### Estratto:
· · · ·
Rappa per dolore e per rabbia, rappa per i ragazzi che vogliono i soldi per mangiare, non per comprarsi le Balenciaga. «Mi nutro di esperienze», ci ha detto quando siamo andati a trovarlo a Rozzano. Il 2022 è anche il suo anno.

“Space Cowboy” Tommaso Paradiso

Tommaso Paradiso è spudorato. Non fa mistero né delle sue fonti d’ispirazione, né della sua idea di musica radicata un po’ nel presente e un po’ in un passato mitizzato. Sono spudorate anche le sue canzoni fatte apposta per piacere. «Sono un cantautore legato alla contingenza, che a volte fa un disco più intimista, perché a volte c’è meno da essere allegri, e altre volte fa un disco di hit che inneggiano alla libertà. Questo spero di restare e voglio restare», ci ha spiegato.

“Pornostalgia” Willie Peyote

Nel nuovo album Willie Peyote è antropologo dell’industria musicale, psicologo di coppia, giornalista di costume e stand-up comedian che osserva e racconta il mondo. È l’ufo del pop italiano, unico da far schifo, come abbiamo titolato la digital cover a lui dedicata. «Mi limito a guardarmi intorno, farmi delle domande e scriverle. Talvolta riesco a darmi anche qualche risposta».

“Entropia Padrepio” Post Nebbia

Tra Tame Impala e Battisti, tra psy rock e un certo indie elettronico, il nuovo album dei Post Nebbia nasce dalla crisi spirituale del suo factotum Carlo Corbellini. È il disco in cui i Post Nebbia scoprono la forma canzone, in modo egregio. Moderno, ma dal carattere vintage, Entropia Padrepio mette «più al centro l’interpretazione» per «ricercare una maggiore umanità, un certo tipo di profondità, di intimismo, di vulnerabilità» come ci ha raccontato Corbellini.

“Seven 7oo Mixtape” Seven 7oo

Uno dei fenomeni dell’anno è questo collettivo che viene dal Municipio 7 di Milano, quello di San Siro, e che mette assieme Rondo, Saky, Vale Pain, Neima Ezza, Keta e Kilimoney. “Senti che flow hanno le case popolari”.
· · · ·
### Estratti di dati:
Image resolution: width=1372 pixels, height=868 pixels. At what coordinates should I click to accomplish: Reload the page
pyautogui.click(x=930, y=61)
· · · ·
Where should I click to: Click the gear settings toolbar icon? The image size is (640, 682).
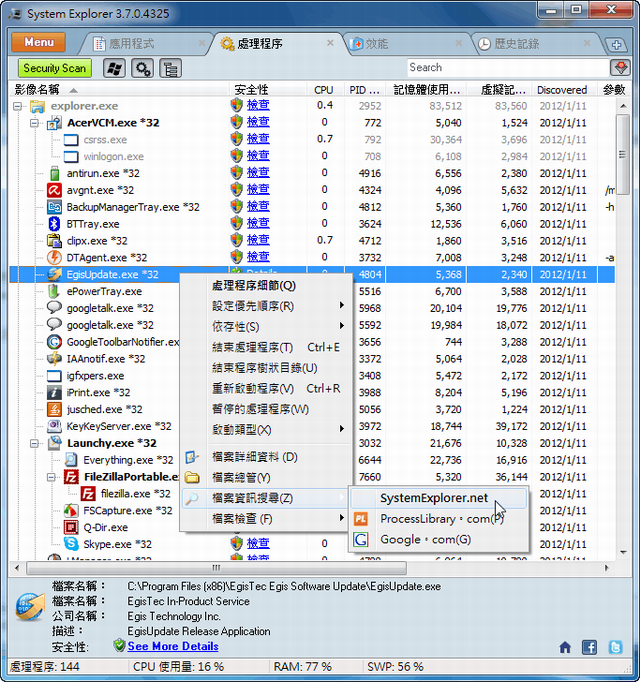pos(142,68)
· · · ·
### Compito:
Prosegui, per favore, la rassegna sugli album italiani del 2022 partendo dopo l'ultima frase riportata.

### Esercizio svolto:
“X2” Sick Luke

È un buon momento per gli album collaborativi dei producer, come ha dimostrato nell’ultima stagione Obe di Mace. X2 si muove circa sulla stessa falsariga, 17 brani per una trentina di ospiti, con un’attenzione intensa verso la trap che lo stesso Sick Luke ha codificato in questi anni di carriera, a partire dalla Dark Polo Gang. «Volevo che la gente sentisse cose molto diverse dallo stile classico che di solito associano a me, per dimostrare chi sono», ci ha raccontato. Tra gli ospiti, thasup, Sfera Ebbasta, Ariete, Cosmo, Madame, Fabri Fibra, Ghali, Tony Effe, Franco126, Coez.

“Ami pensi sogni senti” VV

È il disco pop più matto dell’anno. L’avevamo lasciata alle prese con canzoni piene d’immaginazione, ma tutto sommato tradizionali. La ritroviamo immersa in un universo parallelo e iperpop (e anche un po’ hyperpop) mentre canta e suona canzoni colorate, folli e fanciullesche, lanciata in un viaggio verso l’ignoto strutturato come un videogame.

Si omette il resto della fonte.